**Exercise data**:
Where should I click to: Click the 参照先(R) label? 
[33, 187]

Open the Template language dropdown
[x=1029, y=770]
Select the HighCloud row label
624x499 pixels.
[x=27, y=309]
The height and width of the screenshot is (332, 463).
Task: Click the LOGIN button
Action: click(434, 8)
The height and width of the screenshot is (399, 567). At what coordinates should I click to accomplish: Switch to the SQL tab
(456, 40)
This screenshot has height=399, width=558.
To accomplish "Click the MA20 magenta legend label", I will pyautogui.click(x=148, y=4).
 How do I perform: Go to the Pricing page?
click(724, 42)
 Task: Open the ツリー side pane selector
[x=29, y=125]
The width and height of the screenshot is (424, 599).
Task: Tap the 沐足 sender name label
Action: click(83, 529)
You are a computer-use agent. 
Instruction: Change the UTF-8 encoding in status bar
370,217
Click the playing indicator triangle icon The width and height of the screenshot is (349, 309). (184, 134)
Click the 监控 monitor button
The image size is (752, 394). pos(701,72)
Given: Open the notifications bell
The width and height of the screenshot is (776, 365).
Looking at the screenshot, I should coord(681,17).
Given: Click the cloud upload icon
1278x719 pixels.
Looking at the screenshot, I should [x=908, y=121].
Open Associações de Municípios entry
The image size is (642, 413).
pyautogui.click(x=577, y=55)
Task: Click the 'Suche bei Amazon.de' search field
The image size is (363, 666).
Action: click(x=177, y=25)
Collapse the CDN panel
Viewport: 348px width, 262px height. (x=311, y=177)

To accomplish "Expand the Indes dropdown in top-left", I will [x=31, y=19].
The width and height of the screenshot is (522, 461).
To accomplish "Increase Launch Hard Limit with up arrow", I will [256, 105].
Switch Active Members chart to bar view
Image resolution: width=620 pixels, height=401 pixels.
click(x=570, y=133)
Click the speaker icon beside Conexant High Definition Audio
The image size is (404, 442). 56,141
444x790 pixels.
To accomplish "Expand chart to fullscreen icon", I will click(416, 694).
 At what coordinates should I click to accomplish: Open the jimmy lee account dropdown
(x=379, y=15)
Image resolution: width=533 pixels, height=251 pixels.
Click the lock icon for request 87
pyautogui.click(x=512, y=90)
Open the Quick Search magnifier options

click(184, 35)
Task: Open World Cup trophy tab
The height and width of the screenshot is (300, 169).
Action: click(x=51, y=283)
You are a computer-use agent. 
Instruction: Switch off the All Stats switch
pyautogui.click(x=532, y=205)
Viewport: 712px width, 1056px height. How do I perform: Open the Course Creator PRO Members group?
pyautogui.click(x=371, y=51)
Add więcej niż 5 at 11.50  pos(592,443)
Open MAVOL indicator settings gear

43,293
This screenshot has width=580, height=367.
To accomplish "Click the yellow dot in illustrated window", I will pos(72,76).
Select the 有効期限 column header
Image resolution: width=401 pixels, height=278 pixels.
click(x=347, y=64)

**Activity**: Only the lines from the one containing "Add więcej niż" through the final line above should be duplicated, exactly as they stand.

**Response**:
Add więcej niż 5 at 11.50  pos(592,443)
Open MAVOL indicator settings gear

43,293
This screenshot has width=580, height=367.
To accomplish "Click the yellow dot in illustrated window", I will pos(72,76).
Select the 有効期限 column header
Image resolution: width=401 pixels, height=278 pixels.
click(x=347, y=64)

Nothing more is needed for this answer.